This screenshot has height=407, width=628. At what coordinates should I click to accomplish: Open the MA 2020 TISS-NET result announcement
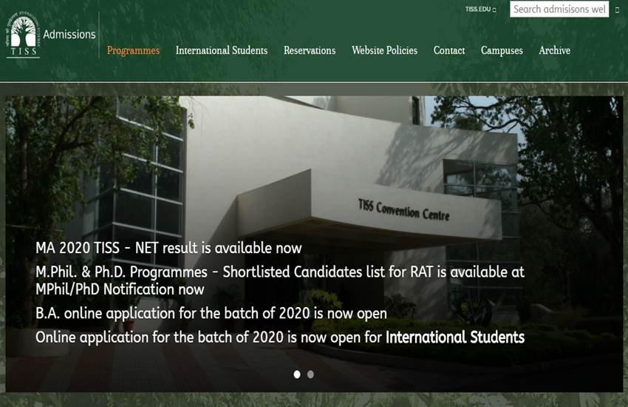click(168, 248)
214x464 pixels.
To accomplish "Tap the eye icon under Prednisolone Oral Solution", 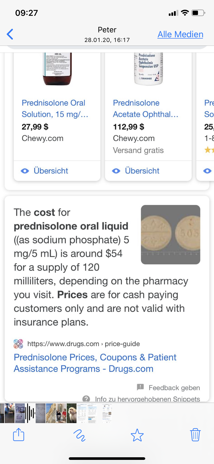I will [25, 171].
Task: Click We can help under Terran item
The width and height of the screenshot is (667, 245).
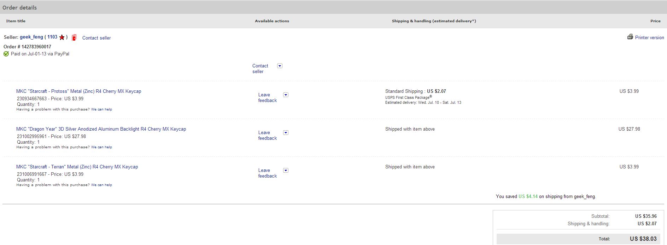Action: (101, 185)
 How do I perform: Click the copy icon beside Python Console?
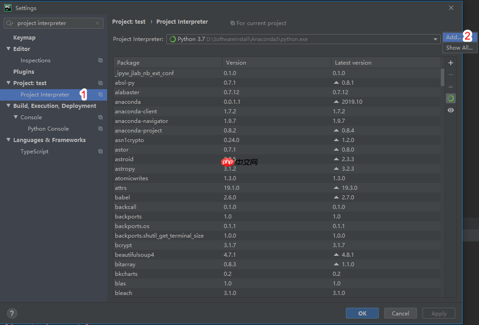(100, 129)
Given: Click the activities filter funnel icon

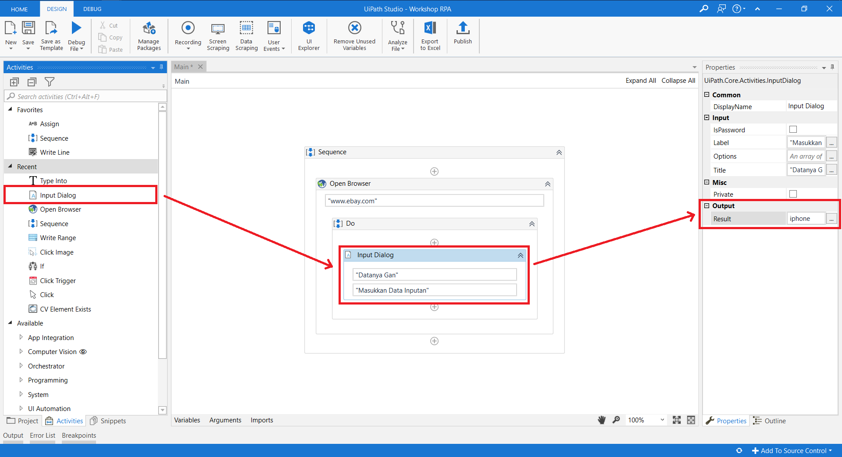Looking at the screenshot, I should point(50,82).
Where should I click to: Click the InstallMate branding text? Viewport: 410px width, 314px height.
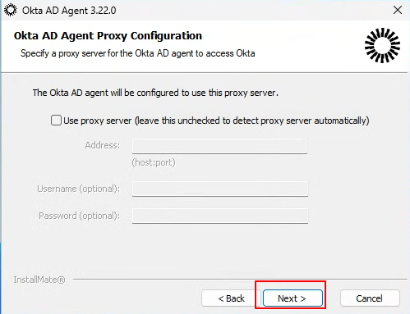click(x=39, y=280)
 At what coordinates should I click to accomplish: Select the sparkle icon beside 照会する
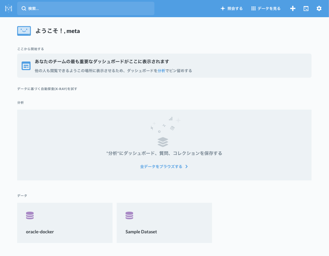click(x=223, y=8)
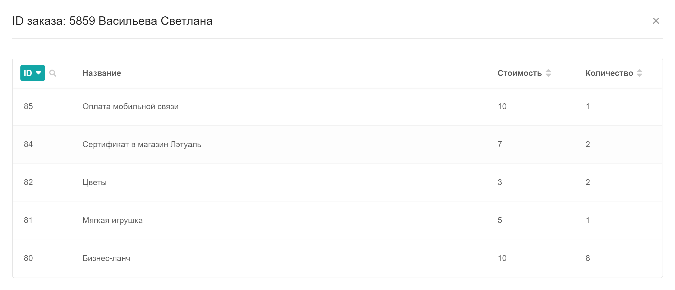Viewport: 675px width, 290px height.
Task: Click ID cell 80
Action: coord(28,258)
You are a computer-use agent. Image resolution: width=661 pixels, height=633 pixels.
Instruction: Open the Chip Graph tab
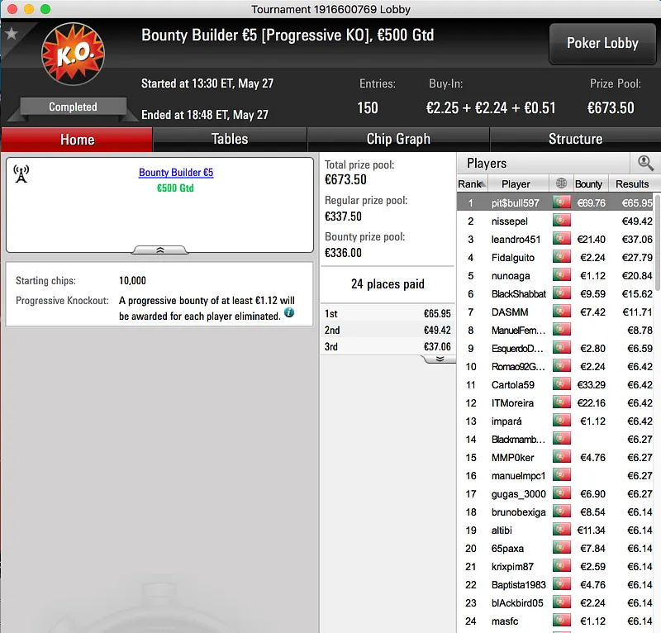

◆ What to work on
Word for word and without pictures, restate only the lines running from the one that contains "At what coordinates should I click to accomplish: Select" through the last line of the listing above.

◆ Exercise result
 At what coordinates should I click to accomplish: Select the sparkle icon beside 照会する
click(x=223, y=8)
Viewport: 675px width, 290px height.
Task: Click ID cell 80
Action: coord(28,258)
You are a computer-use agent. Image resolution: width=661 pixels, height=633 pixels.
Instruction: Open the Chip Graph tab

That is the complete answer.